* _Datensatzeinträge_:
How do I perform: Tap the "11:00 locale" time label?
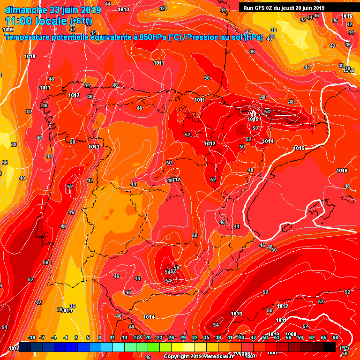[36, 21]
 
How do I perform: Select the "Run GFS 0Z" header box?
[284, 8]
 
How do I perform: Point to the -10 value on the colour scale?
[31, 338]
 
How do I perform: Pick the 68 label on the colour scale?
[336, 338]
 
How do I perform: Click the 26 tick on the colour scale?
[171, 338]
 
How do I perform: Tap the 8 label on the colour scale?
[99, 338]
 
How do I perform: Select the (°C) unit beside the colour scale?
[344, 348]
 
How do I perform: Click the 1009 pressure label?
[8, 30]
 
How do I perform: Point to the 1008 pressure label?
[291, 334]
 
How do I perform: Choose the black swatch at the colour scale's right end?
[330, 347]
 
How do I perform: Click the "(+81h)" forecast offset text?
[81, 22]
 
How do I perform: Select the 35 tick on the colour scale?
[207, 338]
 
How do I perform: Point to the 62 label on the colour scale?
[312, 338]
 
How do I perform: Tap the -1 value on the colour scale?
[65, 338]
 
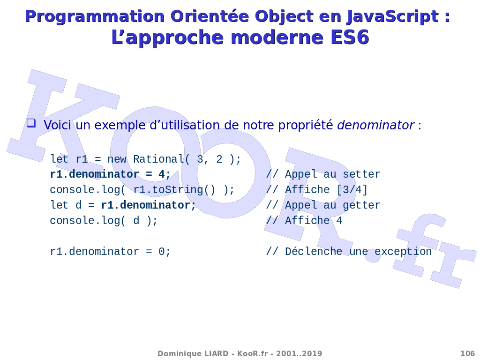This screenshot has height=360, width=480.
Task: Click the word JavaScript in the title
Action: pyautogui.click(x=392, y=16)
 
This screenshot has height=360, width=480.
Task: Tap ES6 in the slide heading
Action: pyautogui.click(x=350, y=38)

* _Zu erledigen_:
Schreiben Sie sämtliche Zeilen der Auflistung oben unverändert ab und lassen Sie dabei die Bilder weg.

* _Übungsergebnis_:
How do I perform: Tap the "11:00 locale" time label?
[36, 21]
 
How do I perform: Select the "Run GFS 0Z" header box?
[284, 8]
 
How do I perform: Point to the -10 value on the colour scale?
[31, 338]
 
How do I perform: Pick the 68 label on the colour scale?
[336, 338]
 
How do I perform: Click the 26 tick on the colour scale?
[171, 338]
 
How do I perform: Tap the 8 label on the colour scale?
[99, 338]
 
How do I perform: Select the (°C) unit beside the colour scale?
[344, 348]
 
How do I perform: Click the 1009 pressure label?
[8, 30]
 
How do I perform: Point to the 1008 pressure label?
[291, 334]
 
How do I perform: Choose the black swatch at the colour scale's right end?
[330, 347]
 
How do I perform: Click the "(+81h)" forecast offset text?
[81, 22]
 
How do I perform: Select the 35 tick on the colour scale?
[207, 338]
 
How do I perform: Point to the 62 label on the colour scale?
[312, 338]
 
How do I perform: Tap the -1 value on the colour scale?
[65, 338]
 
This screenshot has height=360, width=480.
Task: Click the word JavaScript in the title
Action: pyautogui.click(x=392, y=16)
 
This screenshot has height=360, width=480.
Task: Tap ES6 in the slide heading
Action: pyautogui.click(x=350, y=38)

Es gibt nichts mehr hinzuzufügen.